Tools for Interacting with Children to Increase their Emotional Intelligence

Published Categorized as activities, behaviour management, emotional literacy

There are lots of activities you can do with children to promote the development of emotional intelligence and if you click on the ‘activities’ tag at the top of this post, you’ll find several. But this post considers the more everyday ways you can increase your child’s emotional intelligence through your interactions with them. Some of them might take a bit of practice but they can soon become second nature. What’s more, they can be helpful in your interactions with adults too!

I wonder if…

This is a very simple tool and I used it all the time as a teacher. When a child is clearly experiencing an emotion (as indicated by what they are saying, how they look or how they are escalating – children are often and open book when it comes to emotions!), have a go at wondering what’s going on for them emotionally. Simply speculate about what they might be feeling. For example:

  • ‘I wonder if you’re feeling a little anxious about going to school tomorrow because….’
  • ‘I wonder if you’re becoming frustrated by your brother’s behaviour….…’
  • ‘I wonder if you’re feeling excited about tomorrow because….’

The benefits of this are not only that the child will probably stop to speculate too in that moment, bringing their focus to their emotions (and they will soon correct you if you’re wrong), it also gives them a greater emotion vocabulary and helps them link possible triggers to their emotions. It also validates the significance of emotions.

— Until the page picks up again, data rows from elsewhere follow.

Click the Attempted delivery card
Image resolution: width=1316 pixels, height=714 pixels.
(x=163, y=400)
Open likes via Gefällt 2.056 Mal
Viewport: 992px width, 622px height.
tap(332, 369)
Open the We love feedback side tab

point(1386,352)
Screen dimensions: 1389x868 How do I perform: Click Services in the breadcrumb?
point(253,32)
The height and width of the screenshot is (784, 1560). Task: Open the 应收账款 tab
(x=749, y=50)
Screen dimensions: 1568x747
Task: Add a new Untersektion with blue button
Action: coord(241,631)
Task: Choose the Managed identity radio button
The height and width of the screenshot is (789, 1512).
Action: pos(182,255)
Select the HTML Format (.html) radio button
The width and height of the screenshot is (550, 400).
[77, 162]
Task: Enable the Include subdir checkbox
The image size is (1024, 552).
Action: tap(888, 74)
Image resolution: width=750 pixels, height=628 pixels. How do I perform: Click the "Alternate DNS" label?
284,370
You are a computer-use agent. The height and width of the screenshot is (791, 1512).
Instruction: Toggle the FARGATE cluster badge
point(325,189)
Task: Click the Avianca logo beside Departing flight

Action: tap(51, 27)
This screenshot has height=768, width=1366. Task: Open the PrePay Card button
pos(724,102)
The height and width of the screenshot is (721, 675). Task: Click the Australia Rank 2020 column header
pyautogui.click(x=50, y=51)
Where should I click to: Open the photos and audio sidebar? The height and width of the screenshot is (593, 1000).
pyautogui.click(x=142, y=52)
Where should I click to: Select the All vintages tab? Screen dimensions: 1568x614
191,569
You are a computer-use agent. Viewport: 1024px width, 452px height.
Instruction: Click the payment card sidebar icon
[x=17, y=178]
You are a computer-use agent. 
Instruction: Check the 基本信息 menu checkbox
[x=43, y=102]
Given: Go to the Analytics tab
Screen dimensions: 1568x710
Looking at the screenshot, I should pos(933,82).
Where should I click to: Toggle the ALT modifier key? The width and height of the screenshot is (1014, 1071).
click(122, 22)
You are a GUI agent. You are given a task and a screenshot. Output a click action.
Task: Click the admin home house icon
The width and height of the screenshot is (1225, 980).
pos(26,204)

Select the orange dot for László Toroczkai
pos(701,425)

Using emotions as part of active listening

Active listening is a very powerful tool and almost one of the kindest ‘gifts’ you can give another in my opinion. There are many tools that can be used as part of active listening but one of the most powerful is what I call, fishing out the emotion behind what’s being said. For example:

As with the last tool, it can give children a greater emotion vocabulary but it also has the effect of making someone feel really listened to, validated and understood. It can subsequently encourage the person you are listening to, to explore their situation further. With perpetual use, you become great at helping people to solve their own problems!

You can usually sense when this tool is needed with friends: when they really just want you to listen, and they become irritated if you keep simply offering solutions (unless it really is just a practical issue that they want you to sort!).

I Messages

I messages can be used to: help children modify their behaviour, to assert something, to increase empathy and to help children understand that their behaviour affects others. I messages also move people away from blaming others for how they feel (‘YOU made me angry’) to owning their emotions and understanding that emotions erupt from within and are not ‘made’ by others.

I messages do this by making feeling statements.  They can be composed in couple of ways and used in a variety of situations.

You create an I message in the following ways:

When you…                  state undesirable behaviour

I feel…                              state emotion

Because…                       state how you are affected.

For example:

When you don’t hold my hand, I feel scared, because it means I could lose you in the crowd.

A slight variation on this is that instead of giving the reason for why your emotion has been triggered, you can be a little more directive and say what you would prefer to happen or what could happen to prevent you feeling that way.

For example:

When you don’t hold my hand, I feel scared. I need you to hold my hand.

I messages can take a bit of time to settle in as a default way of expressing how you feel but once they are are in place both your and and your child’s emotional intelligence will increase. They are also one of the best ways of being assertive as, in the main, others can’t really argue with you about how you feel!

Role-modelling

Another obvious (but easily forgotten) tool is role-modelling the clear and resourceful expression of emotions. How can we expect children to become ‘in touch’ with their emotions if all we do is show them our reactions and never explain the ‘back story’ of what is going on for us. Making honest declarations about how you feel is probably the most influential tool in helping your children to do like-wise!